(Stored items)
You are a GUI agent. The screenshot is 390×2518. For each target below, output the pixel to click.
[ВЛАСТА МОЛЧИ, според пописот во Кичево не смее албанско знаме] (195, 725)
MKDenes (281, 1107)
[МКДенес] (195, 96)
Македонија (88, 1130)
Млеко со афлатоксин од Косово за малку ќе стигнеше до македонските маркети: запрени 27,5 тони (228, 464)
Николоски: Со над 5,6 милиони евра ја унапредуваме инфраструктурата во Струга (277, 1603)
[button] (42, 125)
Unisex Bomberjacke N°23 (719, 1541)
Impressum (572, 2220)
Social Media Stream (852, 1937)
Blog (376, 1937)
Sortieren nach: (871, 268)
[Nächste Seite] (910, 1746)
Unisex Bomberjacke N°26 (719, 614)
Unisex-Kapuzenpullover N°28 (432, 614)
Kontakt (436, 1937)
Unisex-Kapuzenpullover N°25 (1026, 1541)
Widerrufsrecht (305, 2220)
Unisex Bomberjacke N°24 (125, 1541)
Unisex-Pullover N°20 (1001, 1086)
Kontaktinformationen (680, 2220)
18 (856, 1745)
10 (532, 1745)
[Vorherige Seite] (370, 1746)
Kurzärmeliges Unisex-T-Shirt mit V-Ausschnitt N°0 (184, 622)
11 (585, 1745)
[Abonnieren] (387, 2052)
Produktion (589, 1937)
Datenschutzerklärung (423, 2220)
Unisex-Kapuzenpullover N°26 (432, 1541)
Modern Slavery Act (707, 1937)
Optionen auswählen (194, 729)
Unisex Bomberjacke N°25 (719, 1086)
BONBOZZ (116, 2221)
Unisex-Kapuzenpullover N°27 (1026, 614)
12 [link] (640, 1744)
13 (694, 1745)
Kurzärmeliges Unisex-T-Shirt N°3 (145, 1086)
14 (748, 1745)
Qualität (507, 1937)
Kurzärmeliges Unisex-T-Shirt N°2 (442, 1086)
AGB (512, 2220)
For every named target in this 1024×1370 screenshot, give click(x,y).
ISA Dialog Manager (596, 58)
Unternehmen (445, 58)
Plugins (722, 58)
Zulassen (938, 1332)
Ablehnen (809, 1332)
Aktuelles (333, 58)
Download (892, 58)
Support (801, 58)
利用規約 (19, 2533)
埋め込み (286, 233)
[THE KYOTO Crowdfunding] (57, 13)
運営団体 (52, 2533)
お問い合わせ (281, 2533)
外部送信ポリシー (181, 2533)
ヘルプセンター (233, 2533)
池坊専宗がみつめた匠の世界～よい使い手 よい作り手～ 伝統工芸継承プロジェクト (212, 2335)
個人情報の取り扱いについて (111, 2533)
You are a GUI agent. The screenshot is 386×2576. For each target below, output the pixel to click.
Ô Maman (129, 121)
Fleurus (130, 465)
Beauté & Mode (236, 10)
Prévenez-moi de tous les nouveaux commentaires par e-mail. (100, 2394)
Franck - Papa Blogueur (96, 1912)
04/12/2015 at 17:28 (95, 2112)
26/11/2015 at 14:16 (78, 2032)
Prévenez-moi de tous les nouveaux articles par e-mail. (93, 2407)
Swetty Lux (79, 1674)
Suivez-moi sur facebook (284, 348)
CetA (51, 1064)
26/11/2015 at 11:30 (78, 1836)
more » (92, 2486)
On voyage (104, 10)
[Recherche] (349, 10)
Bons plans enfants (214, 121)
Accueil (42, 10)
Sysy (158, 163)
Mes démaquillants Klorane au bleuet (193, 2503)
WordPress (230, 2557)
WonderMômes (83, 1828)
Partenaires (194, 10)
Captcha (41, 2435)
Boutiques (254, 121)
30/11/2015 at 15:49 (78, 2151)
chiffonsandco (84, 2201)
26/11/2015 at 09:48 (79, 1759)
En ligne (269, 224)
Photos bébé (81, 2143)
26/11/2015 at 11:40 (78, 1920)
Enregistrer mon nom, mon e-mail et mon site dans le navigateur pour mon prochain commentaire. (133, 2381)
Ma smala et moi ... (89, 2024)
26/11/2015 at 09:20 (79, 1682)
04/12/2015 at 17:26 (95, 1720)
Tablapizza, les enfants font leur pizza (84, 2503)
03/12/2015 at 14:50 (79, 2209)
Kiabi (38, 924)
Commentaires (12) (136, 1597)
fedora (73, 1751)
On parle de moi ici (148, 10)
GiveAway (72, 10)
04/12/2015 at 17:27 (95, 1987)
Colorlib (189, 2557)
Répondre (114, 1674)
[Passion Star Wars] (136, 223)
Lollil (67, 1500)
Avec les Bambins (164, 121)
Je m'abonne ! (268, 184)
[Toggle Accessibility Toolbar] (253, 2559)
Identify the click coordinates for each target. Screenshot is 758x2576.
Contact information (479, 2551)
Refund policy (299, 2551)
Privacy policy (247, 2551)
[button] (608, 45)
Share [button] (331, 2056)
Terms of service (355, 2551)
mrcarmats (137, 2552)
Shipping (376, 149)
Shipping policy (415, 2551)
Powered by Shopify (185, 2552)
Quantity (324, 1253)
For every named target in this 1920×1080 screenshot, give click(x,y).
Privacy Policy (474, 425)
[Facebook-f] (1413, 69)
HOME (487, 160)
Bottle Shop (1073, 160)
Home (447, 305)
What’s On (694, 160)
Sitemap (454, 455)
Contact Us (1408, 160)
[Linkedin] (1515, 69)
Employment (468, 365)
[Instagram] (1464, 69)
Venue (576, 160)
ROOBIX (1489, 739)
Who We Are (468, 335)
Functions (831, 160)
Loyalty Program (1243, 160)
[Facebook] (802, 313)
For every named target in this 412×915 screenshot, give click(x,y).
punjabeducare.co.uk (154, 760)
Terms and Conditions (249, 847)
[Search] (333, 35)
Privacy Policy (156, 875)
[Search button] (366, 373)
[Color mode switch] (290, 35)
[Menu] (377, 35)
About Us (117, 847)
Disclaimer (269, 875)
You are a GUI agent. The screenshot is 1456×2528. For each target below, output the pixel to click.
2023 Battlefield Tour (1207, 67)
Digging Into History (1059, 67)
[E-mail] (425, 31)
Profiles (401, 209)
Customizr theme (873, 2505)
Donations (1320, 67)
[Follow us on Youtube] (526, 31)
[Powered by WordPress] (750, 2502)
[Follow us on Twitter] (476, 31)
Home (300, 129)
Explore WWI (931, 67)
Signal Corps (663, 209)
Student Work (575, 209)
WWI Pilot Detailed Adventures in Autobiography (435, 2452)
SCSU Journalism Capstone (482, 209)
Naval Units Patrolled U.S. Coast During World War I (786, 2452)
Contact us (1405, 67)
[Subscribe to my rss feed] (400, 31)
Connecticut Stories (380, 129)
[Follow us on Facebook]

## What you need to do
Word for word, transcribe each record.

## Result
You are a GUI agent. The screenshot is 390×2518. For each target below, output the pixel to click.
[ВЛАСТА МОЛЧИ, според пописот во Кичево не смее албанско знаме] (195, 725)
MKDenes (281, 1107)
[МКДенес] (195, 96)
Македонија (88, 1130)
Млеко со афлатоксин од Косово за малку ќе стигнеше до македонските маркети: запрени 27,5 тони (228, 464)
Николоски: Со над 5,6 милиони евра ја унапредуваме инфраструктурата во Струга (277, 1603)
[button] (42, 125)
Unisex Bomberjacke N°23 (719, 1541)
Impressum (572, 2220)
Social Media Stream (852, 1937)
Blog (376, 1937)
Sortieren nach: (871, 268)
[Nächste Seite] (910, 1746)
Unisex Bomberjacke N°26 (719, 614)
Unisex-Kapuzenpullover N°28 (432, 614)
Kontakt (436, 1937)
Unisex-Kapuzenpullover N°25 (1026, 1541)
Widerrufsrecht (305, 2220)
Unisex Bomberjacke N°24 (125, 1541)
Unisex-Pullover N°20 (1001, 1086)
Kontaktinformationen (680, 2220)
18 (856, 1745)
10 (532, 1745)
[Vorherige Seite] (370, 1746)
Kurzärmeliges Unisex-T-Shirt mit V-Ausschnitt N°0 (184, 622)
11 (585, 1745)
[Abonnieren] (387, 2052)
Produktion (589, 1937)
Datenschutzerklärung (423, 2220)
Unisex-Kapuzenpullover N°26 (432, 1541)
Modern Slavery Act (707, 1937)
Optionen auswählen (194, 729)
Unisex Bomberjacke N°25 (719, 1086)
BONBOZZ (116, 2221)
Unisex-Kapuzenpullover N°27 (1026, 614)
12 [link] (640, 1744)
13 (694, 1745)
Kurzärmeliges Unisex-T-Shirt N°3 (145, 1086)
14 (748, 1745)
Qualität (507, 1937)
Kurzärmeliges Unisex-T-Shirt N°2 (442, 1086)
AGB (512, 2220)
For every named target in this 1024×1370 screenshot, give click(x,y).
ISA Dialog Manager (596, 58)
Unternehmen (445, 58)
Plugins (722, 58)
Zulassen (938, 1332)
Ablehnen (809, 1332)
Aktuelles (333, 58)
Download (892, 58)
Support (801, 58)
利用規約 (19, 2533)
埋め込み (286, 233)
[THE KYOTO Crowdfunding] (57, 13)
運営団体 (52, 2533)
お問い合わせ (281, 2533)
外部送信ポリシー (181, 2533)
ヘルプセンター (233, 2533)
池坊専宗がみつめた匠の世界～よい使い手 よい作り手～ 伝統工芸継承プロジェクト (212, 2335)
個人情報の取り扱いについて (111, 2533)
You are a GUI agent. The screenshot is 386×2576. For each target below, output the pixel to click.
Ô Maman (129, 121)
Fleurus (130, 465)
Beauté & Mode (236, 10)
Prévenez-moi de tous les nouveaux commentaires par e-mail. (100, 2394)
Franck - Papa Blogueur (96, 1912)
04/12/2015 at 17:28 (95, 2112)
26/11/2015 at 14:16 (78, 2032)
Prévenez-moi de tous les nouveaux articles par e-mail. (93, 2407)
Swetty Lux (79, 1674)
Suivez-moi sur facebook (284, 348)
CetA (51, 1064)
26/11/2015 at 11:30 (78, 1836)
more » (92, 2486)
On voyage (104, 10)
[Recherche] (349, 10)
Bons plans enfants (214, 121)
Accueil (42, 10)
Sysy (158, 163)
Mes démaquillants Klorane au bleuet (193, 2503)
WordPress (230, 2557)
WonderMômes (83, 1828)
Partenaires (194, 10)
Captcha (41, 2435)
Boutiques (254, 121)
30/11/2015 at 15:49 (78, 2151)
chiffonsandco (84, 2201)
26/11/2015 at 09:48 (79, 1759)
En ligne (269, 224)
Photos bébé (81, 2143)
26/11/2015 at 11:40 (78, 1920)
Enregistrer mon nom, mon e-mail et mon site dans le navigateur pour mon prochain commentaire. (133, 2381)
Ma smala et moi ... (89, 2024)
26/11/2015 at 09:20 (79, 1682)
04/12/2015 at 17:26 (95, 1720)
Tablapizza, les enfants font leur pizza (84, 2503)
03/12/2015 at 14:50 (79, 2209)
Kiabi (38, 924)
Commentaires (12) (136, 1597)
fedora (73, 1751)
On parle de moi ici (148, 10)
GiveAway (72, 10)
04/12/2015 at 17:27 (95, 1987)
Colorlib (189, 2557)
Répondre (114, 1674)
[Passion Star Wars] (136, 223)
Lollil (67, 1500)
Avec les Bambins (164, 121)
Je m'abonne ! (268, 184)
[Toggle Accessibility Toolbar] (253, 2559)
Identify the click coordinates for each target. Screenshot is 758x2576.
Contact information (479, 2551)
Refund policy (299, 2551)
Privacy policy (247, 2551)
[button] (608, 45)
Share [button] (331, 2056)
Terms of service (355, 2551)
mrcarmats (137, 2552)
Shipping (376, 149)
Shipping policy (415, 2551)
Powered by Shopify (185, 2552)
Quantity (324, 1253)
For every named target in this 1920×1080 screenshot, give click(x,y).
Privacy Policy (474, 425)
[Facebook-f] (1413, 69)
HOME (487, 160)
Bottle Shop (1073, 160)
Home (447, 305)
What’s On (694, 160)
Sitemap (454, 455)
Contact Us (1408, 160)
[Linkedin] (1515, 69)
Employment (468, 365)
[Instagram] (1464, 69)
Venue (576, 160)
ROOBIX (1489, 739)
Who We Are (468, 335)
Functions (831, 160)
Loyalty Program (1243, 160)
[Facebook] (802, 313)
For every named target in this 412×915 screenshot, give click(x,y).
punjabeducare.co.uk (154, 760)
Terms and Conditions (249, 847)
[Search] (333, 35)
Privacy Policy (156, 875)
[Search button] (366, 373)
[Color mode switch] (290, 35)
[Menu] (377, 35)
About Us (117, 847)
Disclaimer (269, 875)
You are a GUI agent. The screenshot is 1456×2528. For each target below, output the pixel to click.
2023 Battlefield Tour (1207, 67)
Digging Into History (1059, 67)
[E-mail] (425, 31)
Profiles (401, 209)
Customizr theme (873, 2505)
Donations (1320, 67)
[Follow us on Youtube] (526, 31)
[Powered by WordPress] (750, 2502)
[Follow us on Twitter] (476, 31)
Home (300, 129)
Explore WWI (931, 67)
Signal Corps (663, 209)
Student Work (575, 209)
WWI Pilot Detailed Adventures in Autobiography (435, 2452)
SCSU Journalism Capstone (482, 209)
Naval Units Patrolled U.S. Coast During World War I (786, 2452)
Contact us (1405, 67)
[Subscribe to my rss feed] (400, 31)
Connecticut Stories (380, 129)
[Follow us on Facebook]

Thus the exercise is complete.